Botticelli is a one-act play written by Terrence McNally, initially broadcast on television in 1968.
Botticelli was first broadcast by Channel Thirteen in New York City on March 14 and 15, 1968, on the television show New York Television Theatre. Botticelli was one of three one-act plays, under the overall title of Apple Pie (the other two were Tour and Next), which focused on the Vietnam War. It was directed by Glenn Jordan and starred Kevin O'Connor and Roy London.
Botticelli was presented on stage at the outdoor Theatricum Botanicum, Topanga Canyon, California in July and August 1986.
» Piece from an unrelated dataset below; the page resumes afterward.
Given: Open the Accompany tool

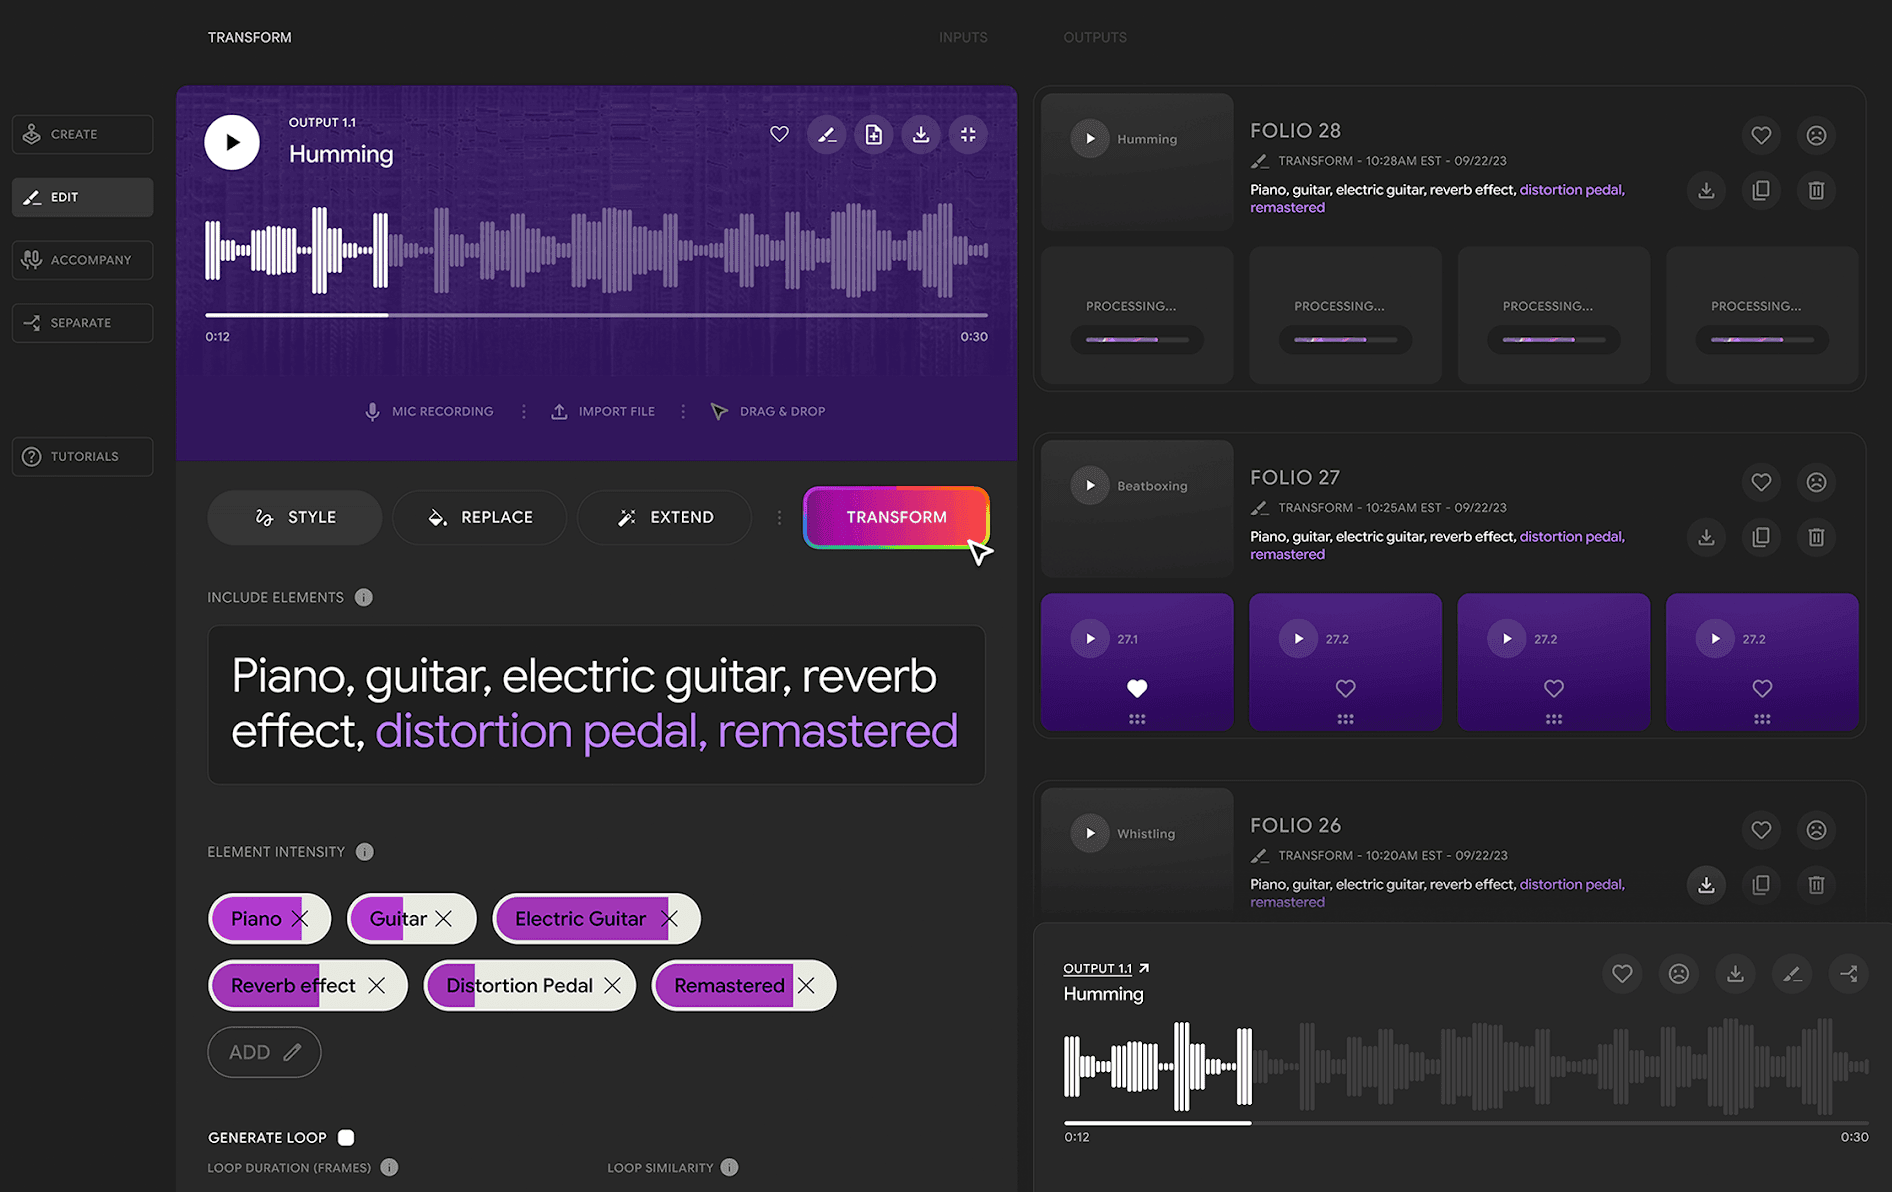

During the Vietnam War, two soldiers wait in the jungle to kill an enemy Vietcong fighter. While they wait they play the game of Botticelli. The enemy appears and the soldiers kill him, all the while continuing to play the game. The civilized and cultured nature of the game contrasts ironically with the brutal indifference of war.
George Gent, in his review for The New York Times wrote that Botticelli was the "most successful in purely dramatic terms" of the three plays. He further commented that the play shows a "chilling comment on the inhumanity of war." Toby Silverman Zinman in her book McNally: A Casebook wrote that Botticelli shows McNally's "virtuosity as a playwright", but that "the target is again neither sufficiently sharp nor compelling."
Peter Wolfe points out that "McNally's early work features many recurring elements: the Vietnamese war of Botticelli (1968), Witness (1968) and Bringing It All Back Home (1969)."